• Consigne:
Recopiez mot pour mot le passage du texte ci-dessous sur la mort d'Henry Gunther. Commencez aux mots qui contiennent « Pourtant, Henry Gunther » et arrêtez-vous après « d’un général jusqu’au-boutiste. ».
====== Texte fourni
Le dernier mort de la der des der

Le dernier jour d’un condamné

C’est un lundi de novembre 1918, à Chaumon-Devant-Damvillier, dans la Meuse, que deux soldats s’avancent dans la brume sous l’ordre de leur général. En face d’eux, sur les lignes ennemies, les Allemands les regardent, ahuris : c’est le 11 novembre 1918, et les poilus, dans leurs tranchées, ont déjà eu vent de la victoire imminente. L’un d’entre eux se moque certainement de voir ces deux Américains courir dans leur direction, quand un, plus sérieux, décide de tirer au-dessus de leur tête en signe d’avertissement. Henry Gunther, alors âgé de 23 ans, poursuit son offensive et est abattu de cinq balles dans la poitrine. Il s’écroule et meurt à 10 h 59, en martyr. Trente secondes plus tard, la Première Guerre mondiale se termine, et laisse derrière elle ce soldat connu pour être le dernier mort de ce conflit sanglant, en plus de dix millions d’autres soldats qui ne se relèveront pas, et six millions de mutilés.

Comment expliquer à la famille d’Henry Gunther, qui fête la victoire des Alliés de l’autre côté de l’Atlantique et attendent de voir revenir leur fils, qu’entre 5 h 15, heure de signature du fameux armistice, et 11 h, heure du cessez-le-feu effectif, Henry et des centaines d’autres soldats sont morts alors que tous les généraux que les combats ont épargnés célébraient d’ores et déjà leur victoire —ou admettaient leur défaite. Vers 11 h 30, les soldats racontent même que Français, Anglais, Américains et Allemands se regardent pour la première fois sans arme, et traversent les champs de bataille pour s’échanger des cigarettes, des chocolats ou des souvenirs. Allemands, Français : ils ne sont que des hommes. Premier, dernier, les morts tombés au combat ne sont plus des victoires ou des défaites, mais des pertes.

Pourtant, Henry Gunther devient un symbole. Il n’est pas le soldat inconnu de l’Arc de Triomphe, sur lequel les mères peuvent pleurer en se demandant s’il s’agit de leur fils, il ne fait pas non plus partie des plus braves, des régiments décimés de Verdun ou de la Somme, des déserteurs ou des mutins. Il n’est que le dernier, peut-être le moins chanceux, à périr sous les balles allemandes. Une mort absurde, à la dernière minute, dans une guerre qui l’aura été pendant 4 ans. Le « der des der » du conflit du même nom repose aujourd’hui dans sa ville natale, à Baltimore. Une plaque à son effigie a été inaugurée en septembre 2008 et un livre de Roger Faindt, 10 h 59, puis un film du même nom raconte le destin tristement connu de l’Américain antimilitariste qui a suivi les ordres d’un général jusqu’au-boutiste.
============
====== Données fournies
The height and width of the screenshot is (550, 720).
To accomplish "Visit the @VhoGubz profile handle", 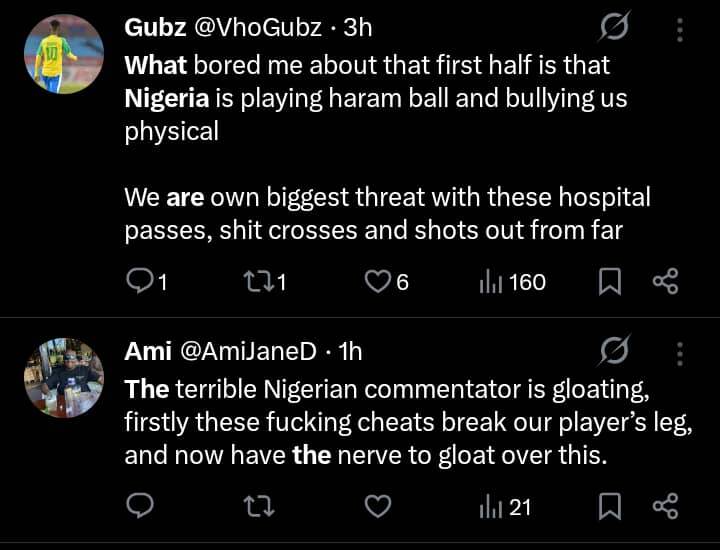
============
• Réponse attendue:
Pourtant, Henry Gunther devient un symbole. Il n’est pas le soldat inconnu de l’Arc de Triomphe, sur lequel les mères peuvent pleurer en se demandant s’il s’agit de leur fils, il ne fait pas non plus partie des plus braves, des régiments décimés de Verdun ou de la Somme, des déserteurs ou des mutins. Il n’est que le dernier, peut-être le moins chanceux, à périr sous les balles allemandes. Une mort absurde, à la dernière minute, dans une guerre qui l’aura été pendant 4 ans. Le « der des der » du conflit du même nom repose aujourd’hui dans sa ville natale, à Baltimore. Une plaque à son effigie a été inaugurée en septembre 2008 et un livre de Roger Faindt, 10 h 59, puis un film du même nom raconte le destin tristement connu de l’Américain antimilitariste qui a suivi les ordres d’un général jusqu’au-boutiste.